++++ DATASET ENTRIES

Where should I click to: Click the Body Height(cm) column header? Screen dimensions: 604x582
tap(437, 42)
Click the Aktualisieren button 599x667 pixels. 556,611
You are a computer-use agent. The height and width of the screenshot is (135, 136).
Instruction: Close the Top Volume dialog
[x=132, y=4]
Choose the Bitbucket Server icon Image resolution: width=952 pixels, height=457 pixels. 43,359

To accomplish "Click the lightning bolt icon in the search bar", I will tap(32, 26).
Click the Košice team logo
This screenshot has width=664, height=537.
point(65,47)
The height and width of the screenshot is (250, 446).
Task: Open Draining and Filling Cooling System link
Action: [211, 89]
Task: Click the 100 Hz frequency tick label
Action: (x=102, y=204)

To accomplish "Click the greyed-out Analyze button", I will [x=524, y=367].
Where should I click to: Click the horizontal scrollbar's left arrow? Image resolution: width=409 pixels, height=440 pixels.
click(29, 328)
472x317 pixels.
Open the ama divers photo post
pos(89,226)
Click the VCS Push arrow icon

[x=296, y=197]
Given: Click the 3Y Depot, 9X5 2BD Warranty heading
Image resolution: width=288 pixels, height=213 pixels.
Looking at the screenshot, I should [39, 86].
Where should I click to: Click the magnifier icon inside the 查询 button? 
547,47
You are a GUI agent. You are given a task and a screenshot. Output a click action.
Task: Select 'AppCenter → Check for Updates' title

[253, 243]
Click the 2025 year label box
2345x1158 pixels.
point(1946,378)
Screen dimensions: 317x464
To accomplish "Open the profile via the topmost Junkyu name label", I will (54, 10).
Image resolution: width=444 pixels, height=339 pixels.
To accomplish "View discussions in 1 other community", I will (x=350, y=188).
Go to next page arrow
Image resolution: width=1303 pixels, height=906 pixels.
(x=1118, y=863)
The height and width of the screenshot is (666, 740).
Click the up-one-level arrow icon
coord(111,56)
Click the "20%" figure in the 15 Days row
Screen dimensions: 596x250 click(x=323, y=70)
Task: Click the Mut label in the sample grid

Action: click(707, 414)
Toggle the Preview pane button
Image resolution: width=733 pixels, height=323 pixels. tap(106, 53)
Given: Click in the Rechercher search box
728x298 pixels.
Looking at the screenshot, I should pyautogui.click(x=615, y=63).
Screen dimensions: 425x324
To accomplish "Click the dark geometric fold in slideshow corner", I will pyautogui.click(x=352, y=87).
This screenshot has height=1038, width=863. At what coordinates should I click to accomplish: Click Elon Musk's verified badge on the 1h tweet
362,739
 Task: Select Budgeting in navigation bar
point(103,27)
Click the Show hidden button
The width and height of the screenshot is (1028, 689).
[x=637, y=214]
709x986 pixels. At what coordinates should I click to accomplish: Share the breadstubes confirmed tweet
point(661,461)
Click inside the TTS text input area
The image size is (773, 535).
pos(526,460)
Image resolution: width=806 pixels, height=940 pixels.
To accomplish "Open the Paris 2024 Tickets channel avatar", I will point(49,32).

++++++++

WHAT IS NEEDED:
Copy out all of the data. Keep every word unchanged.

EXPECTED OUTPUT:
Where should I click to: Click the Body Height(cm) column header? Screen dimensions: 604x582
tap(437, 42)
Click the Aktualisieren button 599x667 pixels. 556,611
You are a computer-use agent. The height and width of the screenshot is (135, 136).
Instruction: Close the Top Volume dialog
[x=132, y=4]
Choose the Bitbucket Server icon Image resolution: width=952 pixels, height=457 pixels. 43,359

To accomplish "Click the lightning bolt icon in the search bar", I will tap(32, 26).
Click the Košice team logo
This screenshot has width=664, height=537.
point(65,47)
The height and width of the screenshot is (250, 446).
Task: Open Draining and Filling Cooling System link
Action: [211, 89]
Task: Click the 100 Hz frequency tick label
Action: (x=102, y=204)

To accomplish "Click the greyed-out Analyze button", I will [x=524, y=367].
Where should I click to: Click the horizontal scrollbar's left arrow? Image resolution: width=409 pixels, height=440 pixels.
click(29, 328)
472x317 pixels.
Open the ama divers photo post
pos(89,226)
Click the VCS Push arrow icon

[x=296, y=197]
Given: Click the 3Y Depot, 9X5 2BD Warranty heading
Image resolution: width=288 pixels, height=213 pixels.
Looking at the screenshot, I should [39, 86].
Where should I click to: Click the magnifier icon inside the 查询 button? 
547,47
You are a GUI agent. You are given a task and a screenshot. Output a click action.
Task: Select 'AppCenter → Check for Updates' title

[253, 243]
Click the 2025 year label box
2345x1158 pixels.
point(1946,378)
Screen dimensions: 317x464
To accomplish "Open the profile via the topmost Junkyu name label", I will (54, 10).
Image resolution: width=444 pixels, height=339 pixels.
To accomplish "View discussions in 1 other community", I will (x=350, y=188).
Go to next page arrow
Image resolution: width=1303 pixels, height=906 pixels.
(x=1118, y=863)
The height and width of the screenshot is (666, 740).
Click the up-one-level arrow icon
coord(111,56)
Click the "20%" figure in the 15 Days row
Screen dimensions: 596x250 click(x=323, y=70)
Task: Click the Mut label in the sample grid

Action: click(707, 414)
Toggle the Preview pane button
Image resolution: width=733 pixels, height=323 pixels. tap(106, 53)
Given: Click in the Rechercher search box
728x298 pixels.
Looking at the screenshot, I should pyautogui.click(x=615, y=63).
Screen dimensions: 425x324
To accomplish "Click the dark geometric fold in slideshow corner", I will pyautogui.click(x=352, y=87).
This screenshot has height=1038, width=863. At what coordinates should I click to accomplish: Click Elon Musk's verified badge on the 1h tweet
362,739
 Task: Select Budgeting in navigation bar
point(103,27)
Click the Show hidden button
The width and height of the screenshot is (1028, 689).
[x=637, y=214]
709x986 pixels. At what coordinates should I click to accomplish: Share the breadstubes confirmed tweet
point(661,461)
Click inside the TTS text input area
The image size is (773, 535).
pos(526,460)
Image resolution: width=806 pixels, height=940 pixels.
To accomplish "Open the Paris 2024 Tickets channel avatar", I will point(49,32).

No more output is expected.